4.6.1 Performance Measure: Install bike parking whenever park-and-ride facilities are established or expanded, beginning in 2007.
4.6.2 Best Practices: King County, WA, Metro Transit; San Diego, CA, Ridelink

4.7 Post signs at train stations publicizing the availability of bike parking.
4.7.1 Performance Measure: Install signs at 10 – 25 stations with bike parking by 2007 and at 25 – 50 additional stations by 2015.
4.7.2 Best Practice: Washington, D.C., Metrorail

4.8 Establish another bicycle station. The Millennium Park Bicycle Station is very successful, encouraging thousands of bicycle trips annually. Establish the bicycle station at a popular train station, such as the Ogilvie Transportation Center, to encourage bike-transit use. Prepare a feasibility study and a business plan to determine capacities, costs, and revenues. Potential services include day and overnight parking; showers and/or changing facilities; lockers; bicycle rentals; repairs; and sales.
4.8.1 Performance Measures: Complete feasibility study and business plan by 2007; complete bicycle station design by 2009; construct by 2010.
4.8.2 Best Practices: Berkeley, CA, Berkeley Bikestation; Long Beach, CA, Long Beach Commuter Bikestation; Seattle, WA, Seattle Bikestation

4.9 Establish large bike parking areas at select CTA and Metra train stations. Indoor or weather-protected bike parking will be established at four CTA stations in 2007. Prepare a feasibility study to determine the best locations to establish similar bike parking at three to five additional stations. Determine capacity and costs, using methodology established in the CTA/CDOT effort and the CTA’s Bicycle Parking Design Guidelines.
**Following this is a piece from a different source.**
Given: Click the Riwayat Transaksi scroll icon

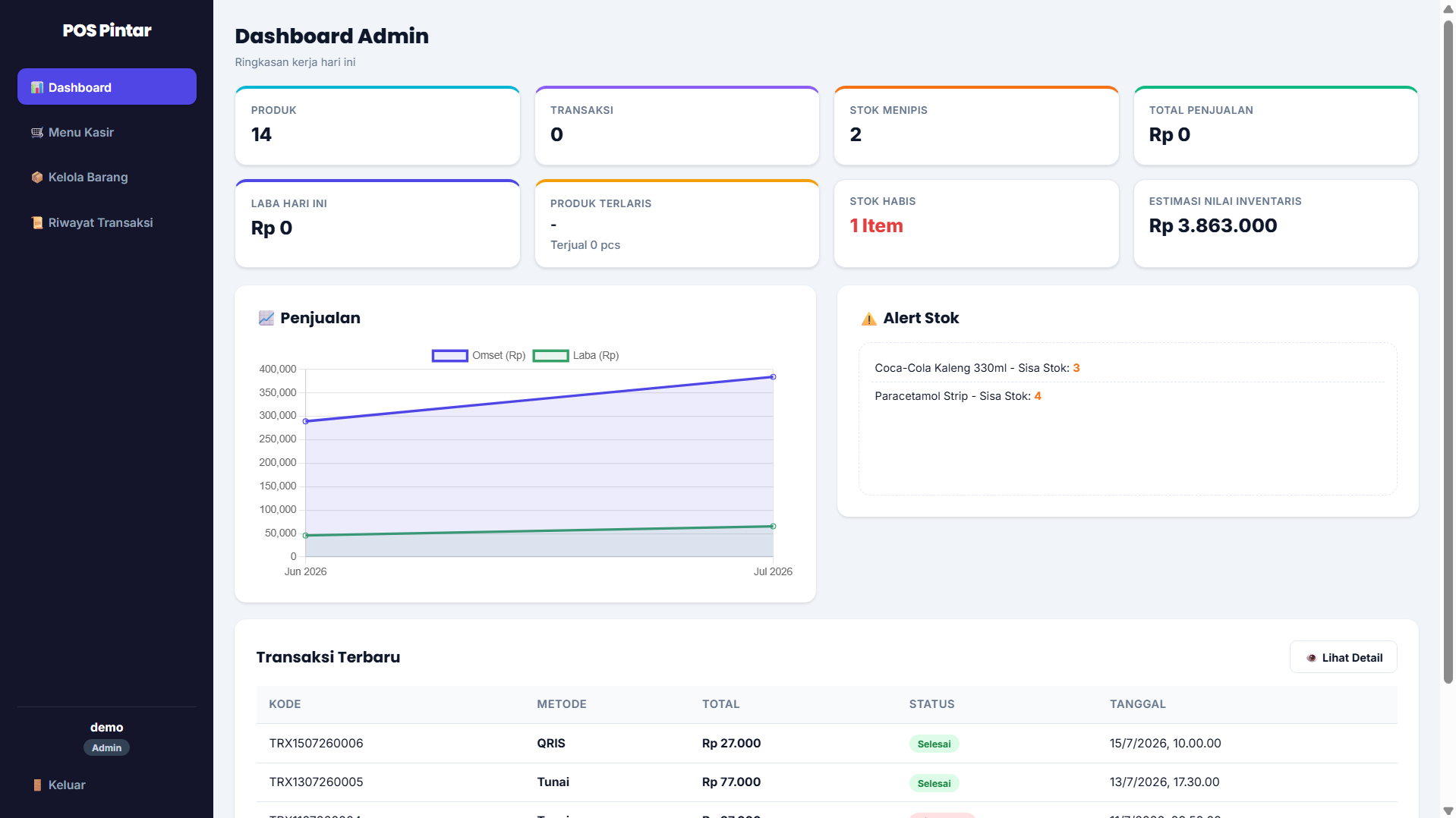Looking at the screenshot, I should tap(36, 222).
Develop designs that provide, at a minimum: secure bike parking, either inside the station or protected from the weather; convenient access; signage; and lighting.
4.9.1 Performance Measures: Complete feasibility study by 2007; complete designs for 3 – 5 bike parking areas by 2009; construct by 2010.

Possible Funding

Federal transportation programs including the Congestion Mitigation and Air Quality Improvement Program and the Surface Transportation Program; Chicago Department of Transportation; Chicago Park District; Mayor’s Office of Special Events; event managers; sports facility operators; Cubs Fund; private sector.